Effect of Laser Power and Powder Morphology on Surface Roughness of TI6Al4V Produced by Laser Powder-Directed Energy Deposition

Additive manufacturing of metals has emerged as a technology capable of producing complex metal parts in the “near net shape” format, performing repairs, and creating components with gradient material, enabling manufacturing parts with high added value and low production. Directed Energy Deposition from Laser and Powder (LP-DED) is one of the categories of the additive manufacturing process by which concentrated thermal energy allows the metallic powder to melt. These applications have been attractive to different areas such as aerospace, automotive, and medical. In the medical field, its application has focused on creating implants, prostheses, instruments, and medical devices. Ti6Al4V titanium alloys have stood out due to their high mechanical strength, high corrosion resistance, low density, and good biocompatibility. One of the literature challenges reflects the roughness given to printed parts by the LP-DED process, which can affect the osseointegration of prostheses and implants, linked to their recovery time and success. This article evaluates the roughness of Ti6Al4V parts obtained from the LP-DED process using two types of powder. The first is produced by gas atomization, and the second by advanced plasma atomization. Subsequently, eight specimens were fabricated by LP-DED on pure Ti substrate.
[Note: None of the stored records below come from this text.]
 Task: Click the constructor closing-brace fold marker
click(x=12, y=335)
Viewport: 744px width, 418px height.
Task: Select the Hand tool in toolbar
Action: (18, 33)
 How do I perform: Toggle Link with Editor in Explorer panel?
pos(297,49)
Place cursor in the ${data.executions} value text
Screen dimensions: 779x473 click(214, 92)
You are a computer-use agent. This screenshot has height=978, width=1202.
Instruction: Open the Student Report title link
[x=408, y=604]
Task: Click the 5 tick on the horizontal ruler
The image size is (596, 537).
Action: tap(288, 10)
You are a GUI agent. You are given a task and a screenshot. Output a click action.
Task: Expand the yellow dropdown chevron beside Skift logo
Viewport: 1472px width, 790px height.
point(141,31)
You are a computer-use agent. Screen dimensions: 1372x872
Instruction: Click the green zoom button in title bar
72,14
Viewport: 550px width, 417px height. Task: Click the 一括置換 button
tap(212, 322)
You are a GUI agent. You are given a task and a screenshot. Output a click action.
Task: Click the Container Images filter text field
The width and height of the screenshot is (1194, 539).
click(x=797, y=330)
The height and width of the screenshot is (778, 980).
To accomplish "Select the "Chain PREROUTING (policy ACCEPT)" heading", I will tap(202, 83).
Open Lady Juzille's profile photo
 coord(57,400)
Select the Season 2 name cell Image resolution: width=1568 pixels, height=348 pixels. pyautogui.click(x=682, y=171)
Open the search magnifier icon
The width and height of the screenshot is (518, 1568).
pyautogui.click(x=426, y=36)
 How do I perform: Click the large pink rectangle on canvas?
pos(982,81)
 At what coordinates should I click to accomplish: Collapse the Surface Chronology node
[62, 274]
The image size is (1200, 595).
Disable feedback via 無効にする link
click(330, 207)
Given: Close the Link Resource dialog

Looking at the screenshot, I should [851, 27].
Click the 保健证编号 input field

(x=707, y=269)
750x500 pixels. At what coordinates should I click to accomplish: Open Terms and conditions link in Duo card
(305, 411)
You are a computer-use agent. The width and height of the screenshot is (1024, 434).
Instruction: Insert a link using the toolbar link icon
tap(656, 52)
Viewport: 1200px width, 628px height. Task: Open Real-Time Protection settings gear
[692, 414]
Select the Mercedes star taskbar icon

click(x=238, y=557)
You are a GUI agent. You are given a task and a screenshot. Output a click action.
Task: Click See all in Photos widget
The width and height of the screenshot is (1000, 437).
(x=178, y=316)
The laser power was another input variable ranging from 300 W to 345 W with a 15 W increment. The samples were cleaned with deionized water and acetone using ultrasonic vibration. Then, we evaluated the roughness of the samples using a confocal microscope. The roughness evaluation shows that a particle size distribution with Gaussian behavior, as demonstrated by AP&C, resulted in a coarser roughness. In contrast, the Carpenter Additive powder resulted in a slightly thinner roughness. The Laser Power influenced the surface quality due to the increment of density energy. The results obtained in this article represent a breakthrough in medical implants, offering solutions that enable surface integrity and osseointegration, improving the rehabilitation process and increasing the quality.